Task goal ▸ Copy out the rows word for word, from the start through the line containing "coord(895,259)".

Dataset entries:
>> Begin

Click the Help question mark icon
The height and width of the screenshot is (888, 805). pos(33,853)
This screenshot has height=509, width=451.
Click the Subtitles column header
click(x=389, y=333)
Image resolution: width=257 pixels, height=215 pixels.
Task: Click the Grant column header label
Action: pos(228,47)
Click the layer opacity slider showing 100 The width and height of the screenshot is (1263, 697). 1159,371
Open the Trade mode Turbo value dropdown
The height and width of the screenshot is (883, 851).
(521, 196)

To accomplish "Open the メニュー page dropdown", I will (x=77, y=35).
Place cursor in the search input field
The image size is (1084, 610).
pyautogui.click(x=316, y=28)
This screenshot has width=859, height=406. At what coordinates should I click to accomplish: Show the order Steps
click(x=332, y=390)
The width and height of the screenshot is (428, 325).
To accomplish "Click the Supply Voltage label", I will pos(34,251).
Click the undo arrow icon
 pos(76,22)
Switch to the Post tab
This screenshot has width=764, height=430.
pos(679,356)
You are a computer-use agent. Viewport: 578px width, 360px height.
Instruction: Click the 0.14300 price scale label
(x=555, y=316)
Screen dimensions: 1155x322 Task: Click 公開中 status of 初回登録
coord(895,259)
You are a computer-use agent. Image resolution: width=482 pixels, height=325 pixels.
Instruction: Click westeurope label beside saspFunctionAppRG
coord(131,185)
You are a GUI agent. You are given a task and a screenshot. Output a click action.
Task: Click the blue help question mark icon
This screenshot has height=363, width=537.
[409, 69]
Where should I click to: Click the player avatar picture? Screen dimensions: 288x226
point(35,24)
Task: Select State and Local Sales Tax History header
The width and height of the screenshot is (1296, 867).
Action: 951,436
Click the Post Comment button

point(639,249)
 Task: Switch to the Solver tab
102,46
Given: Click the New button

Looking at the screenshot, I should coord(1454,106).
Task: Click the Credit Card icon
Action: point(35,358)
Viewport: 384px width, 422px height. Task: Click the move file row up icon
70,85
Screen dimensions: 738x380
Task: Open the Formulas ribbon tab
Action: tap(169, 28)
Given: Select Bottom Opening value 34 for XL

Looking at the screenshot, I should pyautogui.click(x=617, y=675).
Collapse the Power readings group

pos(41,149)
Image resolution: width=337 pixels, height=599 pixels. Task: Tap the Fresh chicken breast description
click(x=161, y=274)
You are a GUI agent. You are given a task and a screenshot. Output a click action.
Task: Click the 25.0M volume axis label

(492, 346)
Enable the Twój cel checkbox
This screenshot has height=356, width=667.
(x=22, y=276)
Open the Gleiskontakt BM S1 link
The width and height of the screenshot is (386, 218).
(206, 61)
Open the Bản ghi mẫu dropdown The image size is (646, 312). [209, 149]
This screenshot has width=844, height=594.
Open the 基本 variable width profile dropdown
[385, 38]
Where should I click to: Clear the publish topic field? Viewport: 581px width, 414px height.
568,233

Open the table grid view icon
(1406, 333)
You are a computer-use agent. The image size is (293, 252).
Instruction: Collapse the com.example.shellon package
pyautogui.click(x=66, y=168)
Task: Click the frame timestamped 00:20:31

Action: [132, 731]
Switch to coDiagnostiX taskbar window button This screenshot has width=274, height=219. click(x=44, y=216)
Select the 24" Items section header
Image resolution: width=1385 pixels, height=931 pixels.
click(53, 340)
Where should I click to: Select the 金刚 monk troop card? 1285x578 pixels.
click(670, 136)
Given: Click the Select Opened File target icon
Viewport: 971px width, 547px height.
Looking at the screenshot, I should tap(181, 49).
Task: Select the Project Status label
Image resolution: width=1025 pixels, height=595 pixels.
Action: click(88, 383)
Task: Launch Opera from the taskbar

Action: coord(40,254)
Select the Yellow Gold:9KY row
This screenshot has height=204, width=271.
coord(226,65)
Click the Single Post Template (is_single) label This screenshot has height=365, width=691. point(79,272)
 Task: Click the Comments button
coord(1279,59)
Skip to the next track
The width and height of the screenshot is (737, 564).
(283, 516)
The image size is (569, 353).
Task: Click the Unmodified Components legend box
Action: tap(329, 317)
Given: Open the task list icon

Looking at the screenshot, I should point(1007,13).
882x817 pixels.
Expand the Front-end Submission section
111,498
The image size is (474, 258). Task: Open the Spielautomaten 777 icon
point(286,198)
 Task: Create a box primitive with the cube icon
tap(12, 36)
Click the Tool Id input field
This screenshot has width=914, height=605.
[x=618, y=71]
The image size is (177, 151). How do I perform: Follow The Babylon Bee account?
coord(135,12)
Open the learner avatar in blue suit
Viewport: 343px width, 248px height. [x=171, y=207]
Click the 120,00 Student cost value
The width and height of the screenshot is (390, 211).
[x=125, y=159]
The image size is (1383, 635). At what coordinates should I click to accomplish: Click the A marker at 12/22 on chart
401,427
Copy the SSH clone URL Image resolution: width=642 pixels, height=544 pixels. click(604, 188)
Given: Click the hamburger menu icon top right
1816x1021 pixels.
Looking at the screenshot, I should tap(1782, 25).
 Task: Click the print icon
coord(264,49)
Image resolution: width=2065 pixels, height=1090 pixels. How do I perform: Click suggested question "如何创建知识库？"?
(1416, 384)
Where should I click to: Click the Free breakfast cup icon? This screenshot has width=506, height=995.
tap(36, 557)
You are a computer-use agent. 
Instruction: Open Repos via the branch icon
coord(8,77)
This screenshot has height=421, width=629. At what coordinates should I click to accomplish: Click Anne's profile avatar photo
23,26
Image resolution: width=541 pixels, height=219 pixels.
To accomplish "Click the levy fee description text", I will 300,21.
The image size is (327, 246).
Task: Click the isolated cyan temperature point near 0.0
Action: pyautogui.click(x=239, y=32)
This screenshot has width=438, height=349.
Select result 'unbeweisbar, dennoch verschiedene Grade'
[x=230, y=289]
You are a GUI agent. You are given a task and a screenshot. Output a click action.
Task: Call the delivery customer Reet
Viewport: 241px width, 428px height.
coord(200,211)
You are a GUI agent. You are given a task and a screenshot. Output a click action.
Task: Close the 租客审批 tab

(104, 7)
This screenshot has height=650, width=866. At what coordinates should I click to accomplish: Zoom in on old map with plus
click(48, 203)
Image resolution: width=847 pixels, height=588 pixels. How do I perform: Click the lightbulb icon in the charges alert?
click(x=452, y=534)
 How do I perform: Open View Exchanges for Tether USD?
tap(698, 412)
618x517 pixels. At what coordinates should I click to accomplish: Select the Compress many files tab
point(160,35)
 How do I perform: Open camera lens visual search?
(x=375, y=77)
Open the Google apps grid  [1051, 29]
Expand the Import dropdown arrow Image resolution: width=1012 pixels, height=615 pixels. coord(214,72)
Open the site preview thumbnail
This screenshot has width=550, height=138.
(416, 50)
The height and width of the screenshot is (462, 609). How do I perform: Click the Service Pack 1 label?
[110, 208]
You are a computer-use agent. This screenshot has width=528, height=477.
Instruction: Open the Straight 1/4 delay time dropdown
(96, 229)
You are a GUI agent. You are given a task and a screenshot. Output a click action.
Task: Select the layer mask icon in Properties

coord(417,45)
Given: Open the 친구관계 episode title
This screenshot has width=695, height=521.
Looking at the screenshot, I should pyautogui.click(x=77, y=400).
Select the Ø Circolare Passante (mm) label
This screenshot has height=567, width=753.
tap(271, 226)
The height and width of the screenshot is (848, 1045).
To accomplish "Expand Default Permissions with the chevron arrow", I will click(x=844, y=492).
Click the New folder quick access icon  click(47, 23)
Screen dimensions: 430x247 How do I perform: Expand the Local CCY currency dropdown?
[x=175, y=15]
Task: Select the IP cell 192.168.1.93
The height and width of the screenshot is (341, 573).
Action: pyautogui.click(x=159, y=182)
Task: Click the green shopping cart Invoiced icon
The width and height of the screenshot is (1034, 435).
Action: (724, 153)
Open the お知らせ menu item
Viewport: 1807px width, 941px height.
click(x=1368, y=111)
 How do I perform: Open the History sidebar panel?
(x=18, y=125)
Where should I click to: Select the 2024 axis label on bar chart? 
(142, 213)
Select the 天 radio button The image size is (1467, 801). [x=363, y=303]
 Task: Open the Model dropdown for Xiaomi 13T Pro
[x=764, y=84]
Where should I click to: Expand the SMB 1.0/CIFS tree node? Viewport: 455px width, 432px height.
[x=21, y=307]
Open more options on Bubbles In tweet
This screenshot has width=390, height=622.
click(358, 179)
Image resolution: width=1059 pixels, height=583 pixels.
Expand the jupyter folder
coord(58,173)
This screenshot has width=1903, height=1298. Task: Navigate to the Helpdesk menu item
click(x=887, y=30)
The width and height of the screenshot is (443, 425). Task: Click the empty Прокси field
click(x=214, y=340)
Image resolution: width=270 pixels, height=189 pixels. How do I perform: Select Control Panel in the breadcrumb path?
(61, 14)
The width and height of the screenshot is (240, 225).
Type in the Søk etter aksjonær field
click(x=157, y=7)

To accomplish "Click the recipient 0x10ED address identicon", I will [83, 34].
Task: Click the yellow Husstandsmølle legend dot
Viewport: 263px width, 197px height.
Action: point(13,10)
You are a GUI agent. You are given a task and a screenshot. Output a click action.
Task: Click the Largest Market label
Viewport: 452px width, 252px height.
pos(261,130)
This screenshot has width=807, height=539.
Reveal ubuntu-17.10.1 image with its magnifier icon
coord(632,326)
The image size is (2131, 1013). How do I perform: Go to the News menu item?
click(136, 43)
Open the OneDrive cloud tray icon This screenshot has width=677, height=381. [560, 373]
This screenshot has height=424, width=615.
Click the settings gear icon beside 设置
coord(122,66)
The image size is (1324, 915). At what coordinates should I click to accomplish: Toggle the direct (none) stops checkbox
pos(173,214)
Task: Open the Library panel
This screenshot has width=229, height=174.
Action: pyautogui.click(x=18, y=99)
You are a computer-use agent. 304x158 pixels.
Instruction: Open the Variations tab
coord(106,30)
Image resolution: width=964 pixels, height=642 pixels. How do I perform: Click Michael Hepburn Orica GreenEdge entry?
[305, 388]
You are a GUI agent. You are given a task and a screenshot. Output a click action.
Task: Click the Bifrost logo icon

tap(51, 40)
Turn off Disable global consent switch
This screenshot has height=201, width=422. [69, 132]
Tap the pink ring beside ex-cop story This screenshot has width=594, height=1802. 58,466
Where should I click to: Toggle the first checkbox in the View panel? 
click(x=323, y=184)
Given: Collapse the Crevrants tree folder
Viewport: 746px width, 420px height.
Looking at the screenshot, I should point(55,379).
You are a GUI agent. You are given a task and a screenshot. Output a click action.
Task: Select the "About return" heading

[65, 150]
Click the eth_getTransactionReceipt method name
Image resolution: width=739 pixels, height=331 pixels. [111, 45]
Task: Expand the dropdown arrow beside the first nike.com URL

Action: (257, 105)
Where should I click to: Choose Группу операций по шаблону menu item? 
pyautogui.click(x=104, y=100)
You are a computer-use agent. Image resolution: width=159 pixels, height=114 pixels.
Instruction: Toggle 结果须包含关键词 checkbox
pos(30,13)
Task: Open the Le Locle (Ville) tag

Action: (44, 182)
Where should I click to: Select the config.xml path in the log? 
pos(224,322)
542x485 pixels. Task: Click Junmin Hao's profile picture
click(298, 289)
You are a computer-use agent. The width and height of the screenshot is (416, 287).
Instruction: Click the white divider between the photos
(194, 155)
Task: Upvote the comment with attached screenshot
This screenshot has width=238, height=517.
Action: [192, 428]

>> End

Completed exercise ▸
Click the Help question mark icon
The height and width of the screenshot is (888, 805). pos(33,853)
This screenshot has height=509, width=451.
Click the Subtitles column header
click(x=389, y=333)
Image resolution: width=257 pixels, height=215 pixels.
Task: Click the Grant column header label
Action: pos(228,47)
Click the layer opacity slider showing 100 The width and height of the screenshot is (1263, 697). 1159,371
Open the Trade mode Turbo value dropdown
The height and width of the screenshot is (883, 851).
(521, 196)

To accomplish "Open the メニュー page dropdown", I will (x=77, y=35).
Place cursor in the search input field
The image size is (1084, 610).
pyautogui.click(x=316, y=28)
This screenshot has width=859, height=406. At what coordinates should I click to accomplish: Show the order Steps
click(x=332, y=390)
The width and height of the screenshot is (428, 325).
To accomplish "Click the Supply Voltage label", I will pos(34,251).
Click the undo arrow icon
 pos(76,22)
Switch to the Post tab
This screenshot has width=764, height=430.
pos(679,356)
You are a computer-use agent. Viewport: 578px width, 360px height.
Instruction: Click the 0.14300 price scale label
(x=555, y=316)
Screen dimensions: 1155x322 Task: Click 公開中 status of 初回登録
coord(895,259)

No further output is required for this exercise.